The required output is the lines below from the line containing "Search messages in the chatter" to the line containing "Click the Open file toolbar icon", inclusive, retyped exactly. No other lines belong in it.

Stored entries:
___
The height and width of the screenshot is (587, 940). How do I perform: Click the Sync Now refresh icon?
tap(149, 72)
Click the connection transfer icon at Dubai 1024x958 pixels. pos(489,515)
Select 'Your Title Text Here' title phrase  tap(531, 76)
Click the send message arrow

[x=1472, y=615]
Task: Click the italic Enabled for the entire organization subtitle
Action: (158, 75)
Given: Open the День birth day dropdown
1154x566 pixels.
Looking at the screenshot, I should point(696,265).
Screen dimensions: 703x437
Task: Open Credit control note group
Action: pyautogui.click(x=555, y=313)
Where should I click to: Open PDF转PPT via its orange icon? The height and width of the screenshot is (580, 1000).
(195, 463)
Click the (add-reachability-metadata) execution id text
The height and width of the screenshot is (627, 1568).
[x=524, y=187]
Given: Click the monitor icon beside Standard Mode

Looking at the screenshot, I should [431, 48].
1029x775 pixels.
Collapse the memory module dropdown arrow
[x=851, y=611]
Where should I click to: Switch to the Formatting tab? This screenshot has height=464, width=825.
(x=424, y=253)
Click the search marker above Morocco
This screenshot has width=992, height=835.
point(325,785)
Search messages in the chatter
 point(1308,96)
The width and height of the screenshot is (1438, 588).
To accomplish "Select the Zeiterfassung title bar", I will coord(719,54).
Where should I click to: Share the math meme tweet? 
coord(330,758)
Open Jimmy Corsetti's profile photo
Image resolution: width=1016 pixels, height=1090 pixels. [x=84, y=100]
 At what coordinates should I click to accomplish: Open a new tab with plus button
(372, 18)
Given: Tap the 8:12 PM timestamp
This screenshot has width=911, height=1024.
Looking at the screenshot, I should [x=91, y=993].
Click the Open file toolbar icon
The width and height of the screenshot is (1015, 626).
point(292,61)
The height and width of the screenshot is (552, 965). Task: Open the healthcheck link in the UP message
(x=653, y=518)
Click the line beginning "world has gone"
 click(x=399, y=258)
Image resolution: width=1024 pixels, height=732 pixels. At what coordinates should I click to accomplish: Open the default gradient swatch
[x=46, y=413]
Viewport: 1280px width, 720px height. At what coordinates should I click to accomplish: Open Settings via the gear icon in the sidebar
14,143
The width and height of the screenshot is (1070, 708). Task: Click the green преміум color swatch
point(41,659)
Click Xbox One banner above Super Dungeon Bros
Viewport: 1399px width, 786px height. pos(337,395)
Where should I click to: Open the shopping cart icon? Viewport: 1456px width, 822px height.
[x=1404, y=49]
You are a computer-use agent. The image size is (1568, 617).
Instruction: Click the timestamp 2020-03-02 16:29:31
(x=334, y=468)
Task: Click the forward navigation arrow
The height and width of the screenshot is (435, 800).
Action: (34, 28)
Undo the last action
___
== Result below ==
Search messages in the chatter
 point(1308,96)
The width and height of the screenshot is (1438, 588).
To accomplish "Select the Zeiterfassung title bar", I will coord(719,54).
Where should I click to: Share the math meme tweet? 
coord(330,758)
Open Jimmy Corsetti's profile photo
Image resolution: width=1016 pixels, height=1090 pixels. [x=84, y=100]
 At what coordinates should I click to accomplish: Open a new tab with plus button
(372, 18)
Given: Tap the 8:12 PM timestamp
This screenshot has width=911, height=1024.
Looking at the screenshot, I should [x=91, y=993].
Click the Open file toolbar icon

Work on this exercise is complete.